Signaling Server Configuration

Below are configs available to the Signaling Server in their config, some added by Microsoft for Azure:

{
  "UseFrontend": false,
  "UseMatchmaker": true, // Set to true if using Matchmaker.
  "UseHTTPS": false,
  "UseAuthentication": false,
  "LogToFile": true,
  "HomepageFile": "player.htm",
  "AdditionalRoutes": {},
  "EnableWebserver": true,
  "matchmakerAddress": "",
  "matchmakerPort": "9999", // The web socket port used to talk to the MM.
  "publicIp": "localhost", // The Public IP of the VM -- set by Terraform.
  "subscriptionId": "", // The Azure subscription -- set by Terraform.
  "resourceGroup": "", // Azure RG -- set by Terraform.
  "virtualMachineScaleSet": "", // Azure VMSS -- set by Terraform.
  "appInsightsId": "" // Azure App Insights ID for logging/metrics -- set by Terraform.
}

TURN / STUN Servers

In some cases, you might need a STUN / TURN server in between the UE4 app and the browser to help identify public IPs (STUN) or get around certain NAT'ing/Mobile carrier settings (TURN) that might not support WebRTC. Please refer to Unreal Engine's documentation for details about these options; however, for most users a STUN server should be sufficient. Inside of the SignallingWebServer\ folder there are PowerShell scripts used to spin up the Cirrus.js service which communicates between the user and the UE4 app over WebRTC, and Start_Azure_SignallingServer.ps1 or Start_Azure_WithTURN_SignallingServer.ps1 are used to launch with STUN / TURN options. Currently the Start_Azure_SignallingServer.ps1 file points to a public Google STUN server (stun.l.google.com:19302), but it's highly recommended to deploy your own for production. You can find many other public options online as well (e.g., 1, 2). Unreal Engine exports out stunserver.exe and turnserver.exe when packaging up the Pixel Streaming 3D app to setup on your own servers (not included in repo): \Engine\Source\ThirdParty\WebRTC\rev.23789\programs\Win64\VS2017\release\

Start_Azure_SignallingServer.ps1 is called by runAzure.bat when deploying the Terraform solution, so if a TURN server is needed this can be changed in runAzure.bat to call Start_Azure_WithTURN_SignallingServer.ps1 with the right TURN server credentials updated in the PS file.

Unreal 3D App

The Unreal 3D app and dependencies reside in GitHub (Git-LFS enabled) under the Unreal\ folder. The Unreal\ folder structure aligns with what is exported out of Unreal Engine, and below are the specific files\folders you will want to copy over the existing files provided in the example GitHub repository:

  1. Your exported <ProjectName>.exe should replace Unreal\PixelStreamingDemo.exe
  2. <ProjectName>\ folder associated with the <ProjectName>.exe should replace the Unreal\PixelStreaming\ folder.
  3. Important: Replace the Binaries folder of the repo with your Binaries folder that was generated when building your UE4 app (i.e., \Engine\Binaries\), as the third-party dlls and versions contained in the \Engine\Binaries\ThirdParty folder are specific to what was used in your 3D application. Due to licensing we are not able to include the .dlls in this repo, so it's important that you add them yourself. Make sure you then can click on your `.exe' to run it locally sucessfully in your cloned repo folder to ensure all dependencies are copied over. This is the only thing needed to be copied over from your own Engine\ folder to the repo.
  4. Nothing more is needed to copy over unless you've changed any player.htm or specific customizations to the MM or SS web servers. These changes must be merged with the Microsoft special customizations and not replaced over our WebServer\ files to ensure a correct merge.
  5. Important: Be sure to check in any code/app changes back into your forked repo as the Terraform deployment pulls from GitHub on your deployment and not your local resources.

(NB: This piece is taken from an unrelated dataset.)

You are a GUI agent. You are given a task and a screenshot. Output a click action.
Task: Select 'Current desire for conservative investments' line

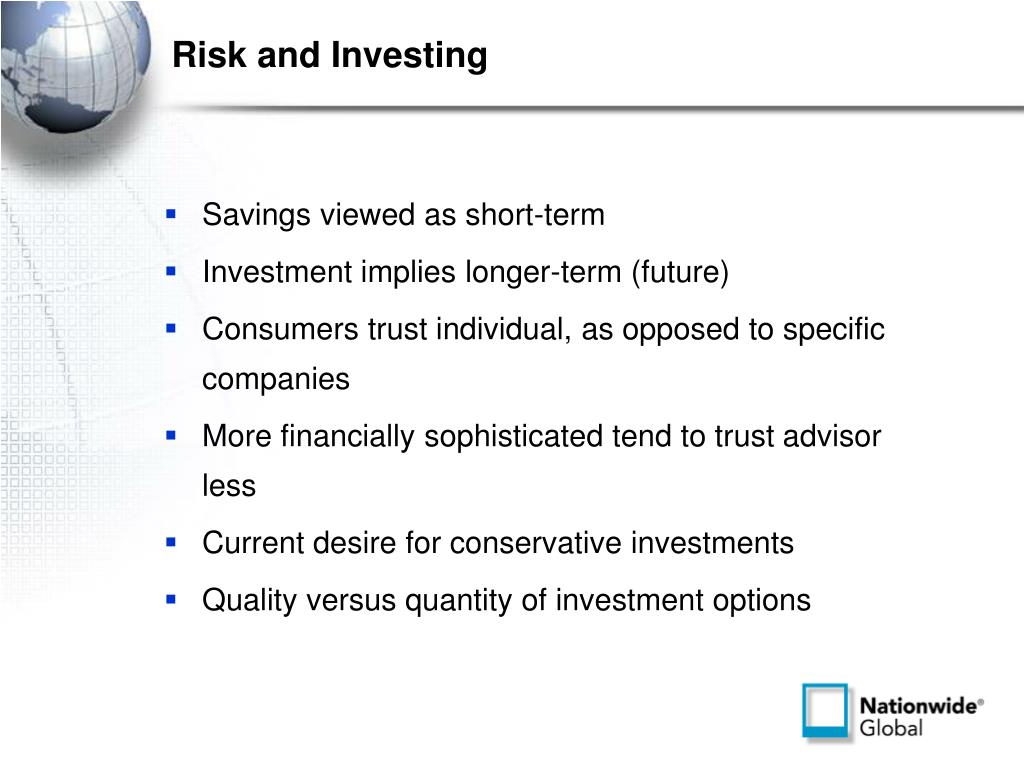(498, 543)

The Unreal application has some key parameters that are passed in upon startup, which the Terraform deployment and PowerShell script (startVMSS.ps1) handles for you:

<PixelStreamingApp>.exe -AudioMixer -PixelStreamingIP=localhost -PixelStreamingPort=8888 -WinX=0 -WinY=0 -ResX=1920 -ResY=1080 -Windowed -RenderOffScreen -ForceRes

Notable app arguments to elaborate on for your understanding (see Unreal docs for others):

Autoscaling Configuration

Microsoft has added the ability to autoscale the 3D stream instances up and down, which is done from new logic added to the Matchmaker which evaluates a desired scaling policy and then scales the Virtual Machine Scale Set compute accordingly. This requires that the Matchmaker has a System Assigned Managed Service Identity (MSI) for the VM with permissions to scale up the assigned VMSS resource, which is setup for you already in the Terraform deployment. This eliminates the need to pass in special credentials to the Matchmaker such as a Service Principal, and the MSI is given Contributor access to the region's Resource Group that was created in the deployment—please adjust as needed per your security requirements.

Here are the key parameters in the Matchmaker config.json required to configure on autoscaling for the Signaling Server and 3D app (VMSS nodes). Important: Be sure to check in any config changes back into your forked repo as the Terraform deployment pulls from GitHub on your deployment and not your local resources.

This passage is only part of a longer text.